• [Try it]: Your answer should be the lines below from the one holding "This screenshot has width=1570, height=714." through the one holding "Task: Click the megaphone announcement icon", copied exactly and with nothing else.
::::::::
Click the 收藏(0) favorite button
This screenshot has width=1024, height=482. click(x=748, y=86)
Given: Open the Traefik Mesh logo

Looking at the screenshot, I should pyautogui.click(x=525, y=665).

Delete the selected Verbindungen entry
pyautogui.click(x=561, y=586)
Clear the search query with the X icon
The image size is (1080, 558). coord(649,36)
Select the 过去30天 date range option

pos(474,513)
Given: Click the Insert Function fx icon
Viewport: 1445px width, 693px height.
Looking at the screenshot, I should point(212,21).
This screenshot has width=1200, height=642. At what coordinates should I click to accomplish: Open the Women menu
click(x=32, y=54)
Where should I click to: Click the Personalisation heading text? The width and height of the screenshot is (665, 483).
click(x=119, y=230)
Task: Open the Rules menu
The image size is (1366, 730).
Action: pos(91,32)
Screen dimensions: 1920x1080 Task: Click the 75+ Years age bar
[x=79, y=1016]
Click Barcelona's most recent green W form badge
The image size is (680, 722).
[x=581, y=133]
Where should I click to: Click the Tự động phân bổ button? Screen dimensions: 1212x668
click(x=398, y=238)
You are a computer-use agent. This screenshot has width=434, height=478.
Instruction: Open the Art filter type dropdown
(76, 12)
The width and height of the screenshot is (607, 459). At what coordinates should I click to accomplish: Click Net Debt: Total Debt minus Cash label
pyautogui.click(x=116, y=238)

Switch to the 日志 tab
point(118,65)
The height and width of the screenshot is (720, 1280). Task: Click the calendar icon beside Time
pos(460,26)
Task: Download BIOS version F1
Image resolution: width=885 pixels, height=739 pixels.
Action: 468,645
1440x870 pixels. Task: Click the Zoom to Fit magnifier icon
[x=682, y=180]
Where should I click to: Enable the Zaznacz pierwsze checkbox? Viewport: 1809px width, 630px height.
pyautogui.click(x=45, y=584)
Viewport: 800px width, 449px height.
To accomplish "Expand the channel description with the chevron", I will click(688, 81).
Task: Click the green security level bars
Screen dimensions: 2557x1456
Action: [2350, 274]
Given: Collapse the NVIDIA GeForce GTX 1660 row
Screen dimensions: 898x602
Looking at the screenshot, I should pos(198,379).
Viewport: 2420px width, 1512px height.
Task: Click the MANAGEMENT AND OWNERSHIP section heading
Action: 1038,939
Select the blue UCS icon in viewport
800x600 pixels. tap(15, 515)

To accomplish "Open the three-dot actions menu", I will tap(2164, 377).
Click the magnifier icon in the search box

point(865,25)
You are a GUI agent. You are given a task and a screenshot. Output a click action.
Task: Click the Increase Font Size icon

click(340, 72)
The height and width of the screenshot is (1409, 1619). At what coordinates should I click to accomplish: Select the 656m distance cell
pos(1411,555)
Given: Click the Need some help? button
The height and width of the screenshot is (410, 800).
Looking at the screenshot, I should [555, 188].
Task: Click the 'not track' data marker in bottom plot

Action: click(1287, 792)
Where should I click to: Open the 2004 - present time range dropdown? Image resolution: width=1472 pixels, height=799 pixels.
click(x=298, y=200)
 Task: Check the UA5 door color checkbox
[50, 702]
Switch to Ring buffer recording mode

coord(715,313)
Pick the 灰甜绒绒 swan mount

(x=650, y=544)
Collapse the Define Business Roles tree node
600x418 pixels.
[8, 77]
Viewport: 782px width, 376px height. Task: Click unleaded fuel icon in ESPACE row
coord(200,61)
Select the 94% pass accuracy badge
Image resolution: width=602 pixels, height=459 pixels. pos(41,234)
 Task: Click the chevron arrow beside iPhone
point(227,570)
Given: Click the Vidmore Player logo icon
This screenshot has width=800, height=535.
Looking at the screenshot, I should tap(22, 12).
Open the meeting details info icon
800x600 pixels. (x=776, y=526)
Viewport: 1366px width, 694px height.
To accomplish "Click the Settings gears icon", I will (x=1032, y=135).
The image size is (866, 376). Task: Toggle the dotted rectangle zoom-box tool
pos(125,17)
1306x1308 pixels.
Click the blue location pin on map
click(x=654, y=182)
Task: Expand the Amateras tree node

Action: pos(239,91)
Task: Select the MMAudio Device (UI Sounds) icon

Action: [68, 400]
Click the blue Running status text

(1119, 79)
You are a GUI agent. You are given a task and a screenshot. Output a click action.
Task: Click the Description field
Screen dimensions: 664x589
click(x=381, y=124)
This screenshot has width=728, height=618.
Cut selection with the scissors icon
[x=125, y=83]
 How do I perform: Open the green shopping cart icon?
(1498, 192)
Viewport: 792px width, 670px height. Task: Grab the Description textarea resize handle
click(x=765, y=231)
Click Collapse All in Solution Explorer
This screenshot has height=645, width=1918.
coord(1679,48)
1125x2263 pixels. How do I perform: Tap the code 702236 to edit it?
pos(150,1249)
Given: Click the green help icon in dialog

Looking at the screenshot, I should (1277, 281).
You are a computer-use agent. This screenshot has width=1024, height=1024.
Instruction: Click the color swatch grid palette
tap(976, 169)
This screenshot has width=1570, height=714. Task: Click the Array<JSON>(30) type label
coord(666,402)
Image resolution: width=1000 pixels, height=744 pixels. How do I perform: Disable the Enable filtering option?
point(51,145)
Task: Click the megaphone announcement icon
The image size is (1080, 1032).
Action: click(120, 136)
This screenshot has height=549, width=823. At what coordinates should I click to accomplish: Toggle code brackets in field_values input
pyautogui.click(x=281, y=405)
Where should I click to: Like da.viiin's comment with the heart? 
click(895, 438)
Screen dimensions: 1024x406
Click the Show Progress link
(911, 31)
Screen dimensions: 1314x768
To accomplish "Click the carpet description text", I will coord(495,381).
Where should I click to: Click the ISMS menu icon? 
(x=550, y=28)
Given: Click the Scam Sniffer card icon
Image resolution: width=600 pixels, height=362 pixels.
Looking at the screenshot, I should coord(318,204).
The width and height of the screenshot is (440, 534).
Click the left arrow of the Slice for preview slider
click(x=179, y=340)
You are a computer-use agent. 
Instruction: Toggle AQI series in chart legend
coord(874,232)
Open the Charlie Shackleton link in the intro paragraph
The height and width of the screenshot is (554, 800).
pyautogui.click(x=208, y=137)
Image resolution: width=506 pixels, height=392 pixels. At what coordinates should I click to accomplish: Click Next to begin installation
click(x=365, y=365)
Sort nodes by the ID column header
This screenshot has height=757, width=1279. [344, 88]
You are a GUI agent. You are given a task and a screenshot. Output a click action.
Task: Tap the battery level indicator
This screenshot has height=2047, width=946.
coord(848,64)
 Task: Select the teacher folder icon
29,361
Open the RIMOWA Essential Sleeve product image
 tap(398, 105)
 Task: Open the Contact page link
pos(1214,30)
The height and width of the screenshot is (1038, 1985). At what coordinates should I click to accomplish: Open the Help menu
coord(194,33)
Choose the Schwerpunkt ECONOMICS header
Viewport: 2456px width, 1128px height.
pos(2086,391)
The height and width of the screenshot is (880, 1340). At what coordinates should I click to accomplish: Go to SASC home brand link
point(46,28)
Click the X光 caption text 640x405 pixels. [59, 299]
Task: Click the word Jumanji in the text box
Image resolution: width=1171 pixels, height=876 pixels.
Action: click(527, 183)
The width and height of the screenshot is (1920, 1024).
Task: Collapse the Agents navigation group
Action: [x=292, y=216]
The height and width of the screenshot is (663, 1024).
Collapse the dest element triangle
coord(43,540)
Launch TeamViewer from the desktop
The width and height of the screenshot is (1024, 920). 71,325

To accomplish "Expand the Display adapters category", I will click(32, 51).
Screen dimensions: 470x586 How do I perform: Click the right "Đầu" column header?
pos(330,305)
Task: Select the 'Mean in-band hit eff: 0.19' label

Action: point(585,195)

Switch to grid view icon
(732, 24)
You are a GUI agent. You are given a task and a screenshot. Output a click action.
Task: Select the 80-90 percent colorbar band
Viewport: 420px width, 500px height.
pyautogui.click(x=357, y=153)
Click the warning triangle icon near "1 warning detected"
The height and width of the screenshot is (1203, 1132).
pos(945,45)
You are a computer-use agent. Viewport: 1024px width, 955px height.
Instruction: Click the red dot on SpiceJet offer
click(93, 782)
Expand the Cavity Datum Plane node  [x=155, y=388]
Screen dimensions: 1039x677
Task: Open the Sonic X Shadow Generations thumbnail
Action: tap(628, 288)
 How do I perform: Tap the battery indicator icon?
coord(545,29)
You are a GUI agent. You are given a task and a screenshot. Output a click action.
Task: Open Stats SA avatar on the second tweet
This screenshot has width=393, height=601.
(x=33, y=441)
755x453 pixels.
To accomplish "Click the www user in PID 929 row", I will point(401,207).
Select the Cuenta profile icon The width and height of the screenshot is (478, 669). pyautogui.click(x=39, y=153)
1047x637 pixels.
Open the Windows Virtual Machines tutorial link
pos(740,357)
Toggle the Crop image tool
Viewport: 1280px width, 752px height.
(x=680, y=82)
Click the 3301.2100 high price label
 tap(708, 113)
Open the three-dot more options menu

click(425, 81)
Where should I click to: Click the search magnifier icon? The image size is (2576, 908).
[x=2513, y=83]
::::::::
• [Solution to the exercise]:
This screenshot has width=1570, height=714. Task: Click the Array<JSON>(30) type label
coord(666,402)
Image resolution: width=1000 pixels, height=744 pixels. How do I perform: Disable the Enable filtering option?
point(51,145)
Task: Click the megaphone announcement icon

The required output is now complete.